→ **Instructions for the task**
Can you echo the records from the very start through the line containing "Open the Web", both ends included, reproducing those lines verbatim and nothing else?

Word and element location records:
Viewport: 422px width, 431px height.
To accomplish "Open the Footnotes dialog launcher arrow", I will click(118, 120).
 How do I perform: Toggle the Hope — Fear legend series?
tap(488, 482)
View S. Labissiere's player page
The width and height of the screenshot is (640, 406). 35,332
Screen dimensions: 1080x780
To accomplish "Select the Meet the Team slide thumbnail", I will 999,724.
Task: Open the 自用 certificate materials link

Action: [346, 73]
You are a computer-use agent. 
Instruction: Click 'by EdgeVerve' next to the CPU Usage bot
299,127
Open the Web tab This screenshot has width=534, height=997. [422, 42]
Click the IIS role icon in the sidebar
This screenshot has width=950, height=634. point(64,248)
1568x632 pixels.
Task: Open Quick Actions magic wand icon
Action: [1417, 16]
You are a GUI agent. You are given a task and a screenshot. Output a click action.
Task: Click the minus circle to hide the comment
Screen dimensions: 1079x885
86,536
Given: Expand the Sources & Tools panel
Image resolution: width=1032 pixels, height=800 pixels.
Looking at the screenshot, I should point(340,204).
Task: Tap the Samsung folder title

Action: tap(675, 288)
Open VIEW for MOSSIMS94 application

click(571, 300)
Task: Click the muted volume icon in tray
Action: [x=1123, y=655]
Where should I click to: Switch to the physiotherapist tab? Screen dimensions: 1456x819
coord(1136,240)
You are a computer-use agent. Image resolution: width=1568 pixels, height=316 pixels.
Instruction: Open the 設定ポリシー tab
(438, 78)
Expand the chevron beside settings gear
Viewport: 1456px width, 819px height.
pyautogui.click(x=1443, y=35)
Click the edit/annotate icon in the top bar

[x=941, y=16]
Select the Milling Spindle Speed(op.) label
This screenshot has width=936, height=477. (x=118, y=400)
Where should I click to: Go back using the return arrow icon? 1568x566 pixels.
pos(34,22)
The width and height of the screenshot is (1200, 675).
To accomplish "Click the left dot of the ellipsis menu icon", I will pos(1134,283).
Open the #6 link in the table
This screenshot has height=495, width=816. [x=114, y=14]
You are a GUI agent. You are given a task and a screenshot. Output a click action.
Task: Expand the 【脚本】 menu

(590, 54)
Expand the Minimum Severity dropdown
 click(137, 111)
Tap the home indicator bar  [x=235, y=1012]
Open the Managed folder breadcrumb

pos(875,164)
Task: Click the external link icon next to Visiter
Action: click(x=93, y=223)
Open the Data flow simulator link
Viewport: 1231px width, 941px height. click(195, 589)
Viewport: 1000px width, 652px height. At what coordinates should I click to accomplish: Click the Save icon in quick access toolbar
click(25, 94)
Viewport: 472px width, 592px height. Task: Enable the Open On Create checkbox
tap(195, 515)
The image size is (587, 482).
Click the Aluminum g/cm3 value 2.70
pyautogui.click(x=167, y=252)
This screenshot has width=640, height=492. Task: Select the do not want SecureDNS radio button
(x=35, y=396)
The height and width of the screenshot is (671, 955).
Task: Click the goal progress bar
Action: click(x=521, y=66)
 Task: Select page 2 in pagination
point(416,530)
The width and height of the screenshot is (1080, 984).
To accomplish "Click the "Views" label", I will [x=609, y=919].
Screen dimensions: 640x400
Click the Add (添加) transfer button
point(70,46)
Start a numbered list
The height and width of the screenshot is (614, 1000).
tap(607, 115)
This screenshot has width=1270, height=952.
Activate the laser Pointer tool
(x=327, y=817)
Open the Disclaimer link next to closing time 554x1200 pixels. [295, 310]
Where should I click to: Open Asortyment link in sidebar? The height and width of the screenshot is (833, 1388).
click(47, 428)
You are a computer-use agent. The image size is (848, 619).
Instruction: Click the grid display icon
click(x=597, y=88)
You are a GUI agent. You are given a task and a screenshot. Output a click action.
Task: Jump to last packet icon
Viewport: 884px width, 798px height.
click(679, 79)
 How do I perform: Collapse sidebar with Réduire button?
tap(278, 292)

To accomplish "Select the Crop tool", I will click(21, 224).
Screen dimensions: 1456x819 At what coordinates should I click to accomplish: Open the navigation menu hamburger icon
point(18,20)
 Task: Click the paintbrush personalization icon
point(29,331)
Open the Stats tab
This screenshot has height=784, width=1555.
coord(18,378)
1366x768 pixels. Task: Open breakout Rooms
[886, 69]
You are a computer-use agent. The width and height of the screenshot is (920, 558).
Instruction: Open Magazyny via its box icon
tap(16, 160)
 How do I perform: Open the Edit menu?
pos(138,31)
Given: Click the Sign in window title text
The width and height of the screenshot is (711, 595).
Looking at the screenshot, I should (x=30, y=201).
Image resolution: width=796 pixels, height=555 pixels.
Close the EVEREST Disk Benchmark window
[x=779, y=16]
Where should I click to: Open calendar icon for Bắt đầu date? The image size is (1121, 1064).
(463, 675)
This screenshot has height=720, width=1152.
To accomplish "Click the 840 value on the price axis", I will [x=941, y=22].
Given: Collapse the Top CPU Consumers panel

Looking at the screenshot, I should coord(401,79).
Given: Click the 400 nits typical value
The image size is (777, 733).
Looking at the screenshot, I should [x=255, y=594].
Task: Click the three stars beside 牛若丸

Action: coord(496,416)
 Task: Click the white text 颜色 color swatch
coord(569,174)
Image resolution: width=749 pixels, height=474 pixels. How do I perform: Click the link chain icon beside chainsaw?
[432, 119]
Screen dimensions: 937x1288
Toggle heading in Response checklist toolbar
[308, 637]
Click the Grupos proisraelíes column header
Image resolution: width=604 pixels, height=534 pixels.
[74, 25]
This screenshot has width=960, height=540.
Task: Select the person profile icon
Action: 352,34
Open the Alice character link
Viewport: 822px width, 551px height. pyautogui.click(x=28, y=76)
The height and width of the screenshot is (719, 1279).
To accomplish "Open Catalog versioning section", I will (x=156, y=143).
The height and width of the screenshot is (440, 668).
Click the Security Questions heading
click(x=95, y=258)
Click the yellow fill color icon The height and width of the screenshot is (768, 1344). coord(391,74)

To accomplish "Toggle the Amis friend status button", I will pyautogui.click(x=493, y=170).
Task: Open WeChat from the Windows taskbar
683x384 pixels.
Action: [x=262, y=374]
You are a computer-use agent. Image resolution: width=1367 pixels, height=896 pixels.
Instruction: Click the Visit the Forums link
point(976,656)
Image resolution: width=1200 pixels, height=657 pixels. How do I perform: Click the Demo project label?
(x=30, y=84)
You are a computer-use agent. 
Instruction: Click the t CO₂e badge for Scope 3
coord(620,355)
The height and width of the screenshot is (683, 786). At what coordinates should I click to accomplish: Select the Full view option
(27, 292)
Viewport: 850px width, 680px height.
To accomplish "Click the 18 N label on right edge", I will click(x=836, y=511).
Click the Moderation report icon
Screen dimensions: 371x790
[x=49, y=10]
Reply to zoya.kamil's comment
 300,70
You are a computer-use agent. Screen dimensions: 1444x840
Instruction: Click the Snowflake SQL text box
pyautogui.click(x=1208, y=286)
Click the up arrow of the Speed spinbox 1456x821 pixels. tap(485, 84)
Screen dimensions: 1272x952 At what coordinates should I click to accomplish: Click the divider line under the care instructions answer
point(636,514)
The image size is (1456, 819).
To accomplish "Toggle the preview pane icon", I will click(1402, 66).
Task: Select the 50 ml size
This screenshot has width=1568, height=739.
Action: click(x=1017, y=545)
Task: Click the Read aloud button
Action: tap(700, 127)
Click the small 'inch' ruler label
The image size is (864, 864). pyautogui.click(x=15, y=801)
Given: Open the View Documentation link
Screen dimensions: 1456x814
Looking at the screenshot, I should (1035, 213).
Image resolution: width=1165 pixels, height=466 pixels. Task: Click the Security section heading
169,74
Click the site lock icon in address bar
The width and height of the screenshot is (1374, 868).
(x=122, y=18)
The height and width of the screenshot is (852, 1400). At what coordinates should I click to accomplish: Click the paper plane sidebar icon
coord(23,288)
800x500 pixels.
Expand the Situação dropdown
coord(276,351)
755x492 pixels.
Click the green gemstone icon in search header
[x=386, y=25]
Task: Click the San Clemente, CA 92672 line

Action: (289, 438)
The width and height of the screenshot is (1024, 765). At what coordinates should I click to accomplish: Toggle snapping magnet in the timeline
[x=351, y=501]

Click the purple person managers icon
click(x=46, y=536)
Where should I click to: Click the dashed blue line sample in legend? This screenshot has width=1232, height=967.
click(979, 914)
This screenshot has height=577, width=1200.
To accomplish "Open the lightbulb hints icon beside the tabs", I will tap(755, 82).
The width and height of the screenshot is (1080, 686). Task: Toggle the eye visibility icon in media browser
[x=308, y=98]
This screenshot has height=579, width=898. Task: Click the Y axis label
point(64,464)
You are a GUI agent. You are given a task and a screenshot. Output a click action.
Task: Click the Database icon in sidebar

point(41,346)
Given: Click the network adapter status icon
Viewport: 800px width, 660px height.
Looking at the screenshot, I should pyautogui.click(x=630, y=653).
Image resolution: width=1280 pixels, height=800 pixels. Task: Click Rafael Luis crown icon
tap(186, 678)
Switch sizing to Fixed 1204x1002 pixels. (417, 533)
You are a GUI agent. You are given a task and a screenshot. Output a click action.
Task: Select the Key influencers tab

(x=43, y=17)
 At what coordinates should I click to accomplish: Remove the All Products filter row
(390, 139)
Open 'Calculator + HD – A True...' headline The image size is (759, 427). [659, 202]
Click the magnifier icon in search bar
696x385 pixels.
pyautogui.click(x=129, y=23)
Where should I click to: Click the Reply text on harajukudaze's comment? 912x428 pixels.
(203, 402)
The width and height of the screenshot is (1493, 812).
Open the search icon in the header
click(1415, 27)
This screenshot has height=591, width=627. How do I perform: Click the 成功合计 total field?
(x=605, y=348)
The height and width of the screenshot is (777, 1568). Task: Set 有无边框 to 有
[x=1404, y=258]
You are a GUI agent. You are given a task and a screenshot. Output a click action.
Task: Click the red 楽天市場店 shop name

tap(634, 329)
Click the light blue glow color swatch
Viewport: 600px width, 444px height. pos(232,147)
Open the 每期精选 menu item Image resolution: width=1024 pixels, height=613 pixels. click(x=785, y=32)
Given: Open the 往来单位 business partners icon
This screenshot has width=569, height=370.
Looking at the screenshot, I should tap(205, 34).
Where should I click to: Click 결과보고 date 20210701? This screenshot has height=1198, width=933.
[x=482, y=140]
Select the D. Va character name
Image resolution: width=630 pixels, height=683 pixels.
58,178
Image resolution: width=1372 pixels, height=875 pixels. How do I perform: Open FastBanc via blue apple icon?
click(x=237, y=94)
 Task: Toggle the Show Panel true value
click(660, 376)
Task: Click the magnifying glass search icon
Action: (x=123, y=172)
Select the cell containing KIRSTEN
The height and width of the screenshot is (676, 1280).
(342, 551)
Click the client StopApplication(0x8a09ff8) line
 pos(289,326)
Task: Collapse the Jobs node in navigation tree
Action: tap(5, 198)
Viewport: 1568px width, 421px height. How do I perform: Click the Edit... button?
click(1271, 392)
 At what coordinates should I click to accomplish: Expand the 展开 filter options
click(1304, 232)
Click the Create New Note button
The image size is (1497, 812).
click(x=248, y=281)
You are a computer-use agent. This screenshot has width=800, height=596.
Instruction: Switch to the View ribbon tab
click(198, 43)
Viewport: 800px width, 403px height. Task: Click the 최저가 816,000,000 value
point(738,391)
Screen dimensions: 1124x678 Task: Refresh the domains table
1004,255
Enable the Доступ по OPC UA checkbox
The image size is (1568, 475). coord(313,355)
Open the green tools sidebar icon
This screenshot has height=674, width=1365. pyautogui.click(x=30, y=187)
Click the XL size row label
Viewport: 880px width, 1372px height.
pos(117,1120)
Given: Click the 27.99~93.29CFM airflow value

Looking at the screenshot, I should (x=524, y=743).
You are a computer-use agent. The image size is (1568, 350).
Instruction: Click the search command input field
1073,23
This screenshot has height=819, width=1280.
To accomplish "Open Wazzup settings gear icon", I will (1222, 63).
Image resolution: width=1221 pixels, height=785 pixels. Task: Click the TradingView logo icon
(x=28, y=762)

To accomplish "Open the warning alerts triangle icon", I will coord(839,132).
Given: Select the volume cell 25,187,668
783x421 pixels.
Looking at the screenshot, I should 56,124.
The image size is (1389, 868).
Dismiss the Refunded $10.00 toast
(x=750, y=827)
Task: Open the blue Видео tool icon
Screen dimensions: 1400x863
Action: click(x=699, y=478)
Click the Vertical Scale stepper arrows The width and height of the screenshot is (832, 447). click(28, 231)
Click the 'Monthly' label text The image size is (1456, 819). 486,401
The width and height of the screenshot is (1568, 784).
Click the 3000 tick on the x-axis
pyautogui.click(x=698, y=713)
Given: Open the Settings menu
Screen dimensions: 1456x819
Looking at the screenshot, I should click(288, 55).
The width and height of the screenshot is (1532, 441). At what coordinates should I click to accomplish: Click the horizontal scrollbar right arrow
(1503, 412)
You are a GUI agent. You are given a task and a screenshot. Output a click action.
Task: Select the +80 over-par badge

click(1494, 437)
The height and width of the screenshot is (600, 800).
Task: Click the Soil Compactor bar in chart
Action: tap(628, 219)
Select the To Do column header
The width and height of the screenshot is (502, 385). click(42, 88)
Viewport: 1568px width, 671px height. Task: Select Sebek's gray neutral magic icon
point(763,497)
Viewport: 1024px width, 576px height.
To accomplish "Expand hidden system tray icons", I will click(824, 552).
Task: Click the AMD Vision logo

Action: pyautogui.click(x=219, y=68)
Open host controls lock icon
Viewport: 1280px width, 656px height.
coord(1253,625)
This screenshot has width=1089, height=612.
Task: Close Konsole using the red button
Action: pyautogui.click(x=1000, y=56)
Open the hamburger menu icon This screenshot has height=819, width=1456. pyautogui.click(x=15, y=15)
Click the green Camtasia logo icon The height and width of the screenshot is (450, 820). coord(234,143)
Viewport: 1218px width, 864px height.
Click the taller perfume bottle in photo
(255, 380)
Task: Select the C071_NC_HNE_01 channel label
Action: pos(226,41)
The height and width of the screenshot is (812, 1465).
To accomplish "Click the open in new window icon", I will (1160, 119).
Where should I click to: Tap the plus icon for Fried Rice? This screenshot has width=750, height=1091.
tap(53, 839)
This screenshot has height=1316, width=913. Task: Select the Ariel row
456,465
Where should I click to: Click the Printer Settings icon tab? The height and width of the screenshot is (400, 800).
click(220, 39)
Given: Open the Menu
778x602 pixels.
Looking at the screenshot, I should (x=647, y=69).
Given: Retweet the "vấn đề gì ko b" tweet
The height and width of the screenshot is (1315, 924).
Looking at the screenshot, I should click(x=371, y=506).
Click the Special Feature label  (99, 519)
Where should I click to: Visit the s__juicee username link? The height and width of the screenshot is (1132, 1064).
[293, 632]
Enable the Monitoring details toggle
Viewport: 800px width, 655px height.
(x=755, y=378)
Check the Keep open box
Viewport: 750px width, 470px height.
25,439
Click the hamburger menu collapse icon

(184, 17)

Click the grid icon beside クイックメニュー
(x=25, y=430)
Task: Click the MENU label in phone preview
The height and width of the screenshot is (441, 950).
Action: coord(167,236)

→ **Reply to the exercise**
Viewport: 422px width, 431px height.
To accomplish "Open the Footnotes dialog launcher arrow", I will click(118, 120).
 How do I perform: Toggle the Hope — Fear legend series?
tap(488, 482)
View S. Labissiere's player page
The width and height of the screenshot is (640, 406). 35,332
Screen dimensions: 1080x780
To accomplish "Select the Meet the Team slide thumbnail", I will 999,724.
Task: Open the 自用 certificate materials link

Action: [346, 73]
You are a computer-use agent. 
Instruction: Click 'by EdgeVerve' next to the CPU Usage bot
299,127
Open the Web tab This screenshot has width=534, height=997. [422, 42]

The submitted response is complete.